Kolumne: Alles Kultur
Kultur ist wichtig
Auf unserem Online-Auftritt veröffentlichen wir an sechs Tagen pro Woche eine Kolumne. Montags geht es immer um Kultur.
Musik, Literatur, Tanz, Malerei – mit nichts anderem lässt sich das Leben besser feiern und jedes Elend besser ertragen. Wir tragen mit Musik unsere Verstorbenen zu Grabe, ehren die Liebe zweier Menschen mit einem Tanz und bewahren mit einem Bild unsere Erinnerungen. In Musik können wir uns fallen lassen, in einem Tanz manchmal sogar so weit, dass sie uns bis in eine Trance entführt. Oder mit einer Geschichte, mit einem Buch, reisen wir in eine völlig andere Welt. Vieles von dem stand in den letzten 17 Monaten still.

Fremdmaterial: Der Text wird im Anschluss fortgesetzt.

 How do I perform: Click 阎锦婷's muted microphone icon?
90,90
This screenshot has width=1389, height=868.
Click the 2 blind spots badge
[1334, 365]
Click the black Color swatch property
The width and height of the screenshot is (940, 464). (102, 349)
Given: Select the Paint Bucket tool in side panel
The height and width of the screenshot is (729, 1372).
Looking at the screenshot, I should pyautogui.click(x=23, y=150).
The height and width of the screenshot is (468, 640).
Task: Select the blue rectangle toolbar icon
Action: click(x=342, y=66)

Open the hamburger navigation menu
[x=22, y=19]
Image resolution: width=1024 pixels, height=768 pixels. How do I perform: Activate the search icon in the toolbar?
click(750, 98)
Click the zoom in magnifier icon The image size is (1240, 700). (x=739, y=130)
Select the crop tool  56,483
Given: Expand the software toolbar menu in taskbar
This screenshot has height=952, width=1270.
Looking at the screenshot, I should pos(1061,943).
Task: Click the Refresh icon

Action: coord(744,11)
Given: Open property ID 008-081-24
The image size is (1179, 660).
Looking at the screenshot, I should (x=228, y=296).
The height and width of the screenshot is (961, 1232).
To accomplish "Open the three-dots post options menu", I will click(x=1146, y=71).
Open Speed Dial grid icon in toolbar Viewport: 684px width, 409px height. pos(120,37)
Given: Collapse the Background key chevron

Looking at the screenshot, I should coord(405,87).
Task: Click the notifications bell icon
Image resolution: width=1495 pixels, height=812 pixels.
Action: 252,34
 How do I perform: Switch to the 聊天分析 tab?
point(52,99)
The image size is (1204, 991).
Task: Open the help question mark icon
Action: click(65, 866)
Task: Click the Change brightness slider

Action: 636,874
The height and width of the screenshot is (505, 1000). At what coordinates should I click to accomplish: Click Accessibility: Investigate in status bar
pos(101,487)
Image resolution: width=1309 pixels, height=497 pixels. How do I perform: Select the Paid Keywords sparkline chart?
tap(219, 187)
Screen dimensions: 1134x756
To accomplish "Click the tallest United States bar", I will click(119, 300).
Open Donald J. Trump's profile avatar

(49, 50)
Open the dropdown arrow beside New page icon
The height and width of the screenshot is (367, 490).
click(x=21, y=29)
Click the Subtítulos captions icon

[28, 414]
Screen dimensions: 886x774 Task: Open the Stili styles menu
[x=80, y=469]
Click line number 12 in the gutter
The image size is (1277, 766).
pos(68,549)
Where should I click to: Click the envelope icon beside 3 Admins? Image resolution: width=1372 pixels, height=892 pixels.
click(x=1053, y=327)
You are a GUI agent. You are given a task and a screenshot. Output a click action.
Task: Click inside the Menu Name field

Aber ich wehre mich vehement gegen das geläufige Geschrei meiner Bühnenkolleg*innen, wir hätten ein Berufsverbot gehabt. Hatten wir nicht. Wir hatten nicht mal ein Auftrittsverbot wie sämtliche Livestreams im Netz bewiesen haben. Wir hatten jedoch keinerlei Auftrittsmöglichkeit vor echtem Publikum, da große Menschenansammlungen verboten waren. Mein Beruf ist mir also nicht verboten worden, dafür jedoch ein großer Teil seiner Ausübung und zum größten Pech eben der Teil, der das Geld bringt.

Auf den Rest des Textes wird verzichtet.